A aparição de Halo no topo do ranking de séries mais assistidas do catálogo brasileiro da Netflix - e, acima de tudo, sua persistência nesse posto já há alguns dias - é um atestado do poder ainda inigualável que a plataforma de streaming tem para oferecer visibilidade às produções que escolhe abrigar. Adaptando os populares jogos de Xbox, Halo chegou à Netflix, afinal, quase três anos depois de sua estreia original no Paramount+, que veio carregada de expectativas, até por conta do investimento massivo do estúdio na adaptação de uma das franquias de jogos mais vendidas de todos os tempos.
Com um orçamento estimado entre US$ 90 e 200 milhões só na primeira temporada, a série representava a chance do Paramount+ de criar uma franquia de apelo nerd, que expandisse a base de assinantes da plataforma para além dos aficionados por Yellowstone e pelas outras séries de Taylor Sheridan. O investimento na produção foi dobrado na campanha promocional da série, que incluiu - para ambas as temporadas - turnês de imprensa internacionais, participações em convenções ao redor do mundo (incluindo a CCXP!), pôsteres e trailers espalhados pelos espaços urbanos, enfim - Master Chief (Pablo Schreiber) estava por todo canto nos últimos anos. E, ainda assim…

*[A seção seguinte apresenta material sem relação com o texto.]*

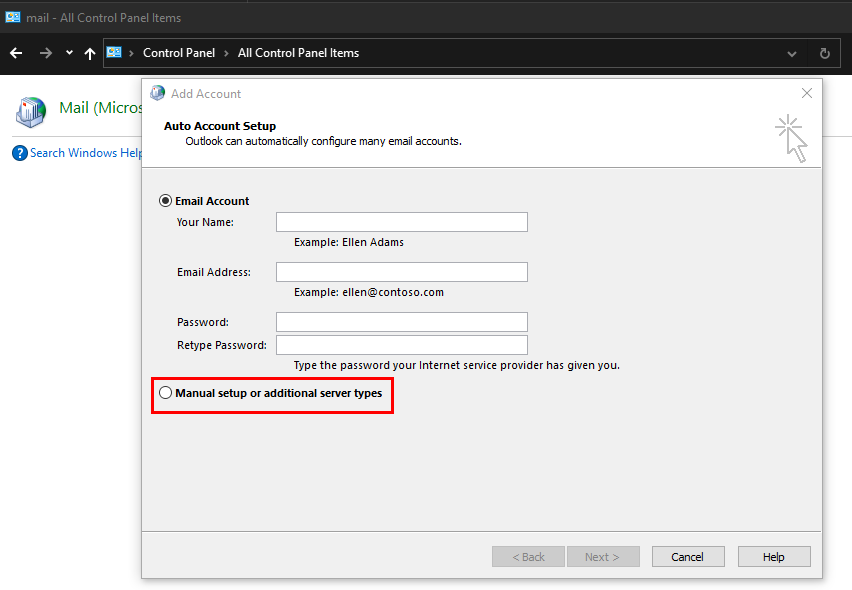Click the Mail (Microsoft Outlook) envelope icon

[31, 112]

Em um atestado de que até a máquina bem azeitada da publicidade hollywoodiana pode falhar, Halo atraiu pouca atenção fora do público que já estava familiarizado com os games - o que se provou um problemão quando ficou claro que a série, como guiada por um grupo diverso de showrunners (foram tantas trocas que é fácil argumentar, no fim das contas, que a voz criativa mais forte por trás da trama tenha sido a da produtora Kiki Wolfkill), não estava nem um pouco interessada em seguir o cânone da saga virtual, ou dar aos fãs o que eles mais esperavam ver em live-action. A ideia aqui, como fica óbvio assim que Chief tira o seu capacete no primeiro episódio da primeira temporada (algo que ele nunca fez nos jogos), era voar solo.

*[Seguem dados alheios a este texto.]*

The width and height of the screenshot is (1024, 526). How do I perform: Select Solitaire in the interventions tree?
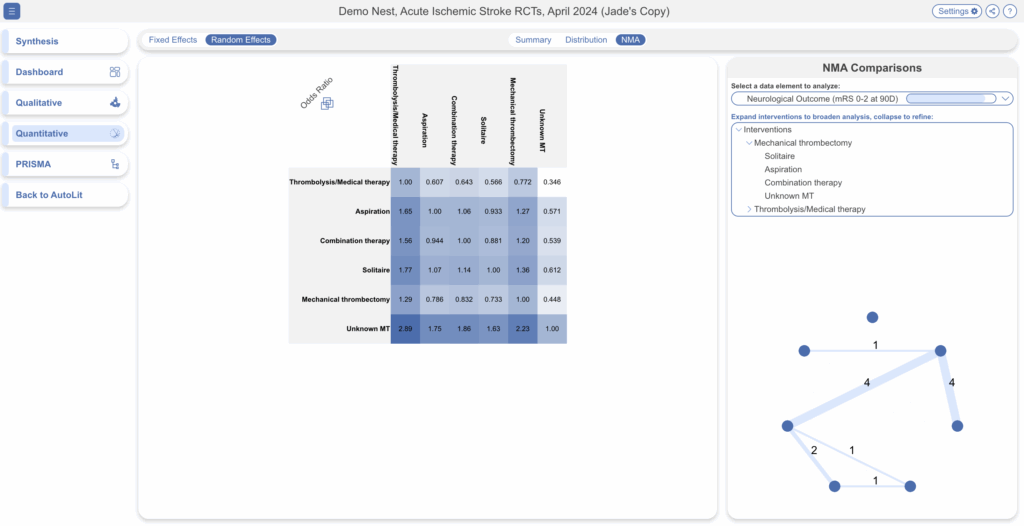click(781, 156)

Como o Omelete tem insistido desde a estreia dos primeiros episódios de Halo, lá em 2022, essa é uma ótima ideia do ponto de vista criativo. A série do Paramount+ saiu muito melhor do que a encomenda, como narrativa, pela decisão de se divorciar das regras sufocantes que fizeram Halo funcionar em outra mídia. Master Chief tirar o capacete é importante para que o espectador se veja investido emocionalmente na história dele, que é uma de recuperação da humanidade e realização das moralidades complexas que definem a guerra. Para Halo se tornar mais do que uma jornada violenta de missão em missão, era necessário “terceirizar” esse herói, transformá-lo de “eu” em “ele”.
A audácia de fazer essa escolha - e tantas outras que a seguiram - é o que definiu a série do Paramount+ durante sua trajetória inicial, mas é também o que soletrou o seu fracasso, ao menos comercialmente. Incapaz de alcançar quem não gastou horas jogando Halo e, eventualmente, perdendo até os fãs mais ardorosos dos games, que insistiam teimosamente por fidelidade e pela “reprodução” de certas sensações dos jogos, a plataforma de streaming cancelou a série após duas temporadas. Uma pena, até porque o segundo ano (ainda inédito na Netflix) foi onde Halo ganhou mais força como narrativa, sob o comando firme de David Wiener.
Mas essa é a diferença entre as duas plataformas, no fim das contas. No streaming vermelho, cuja base de assinantes vai além de qualquer nicho, Halo foi capaz de se encontrar com um público que está pouco se lixando para a blasfêmia de um capacete retirado, de uma cena de sexo moralmente dúbia, de um ou outro personagem original que mexe com a mitologia pregressa dos jogos. Eles querem um sci-fi que lhes prenda, que lhes apresente um futuro cativante e convincente, que lhes conte algo novo e empolgante. E Halo sempre quis fazer justamente isso, mas esbarrou em uma base de fãs que preferiria rever o que já tinha visto antes.
É agridoce, para dizer o mínimo, que a série tenha encontrado a plateia certa para suas ambições só agora, quando o seu destino já parece irreversível.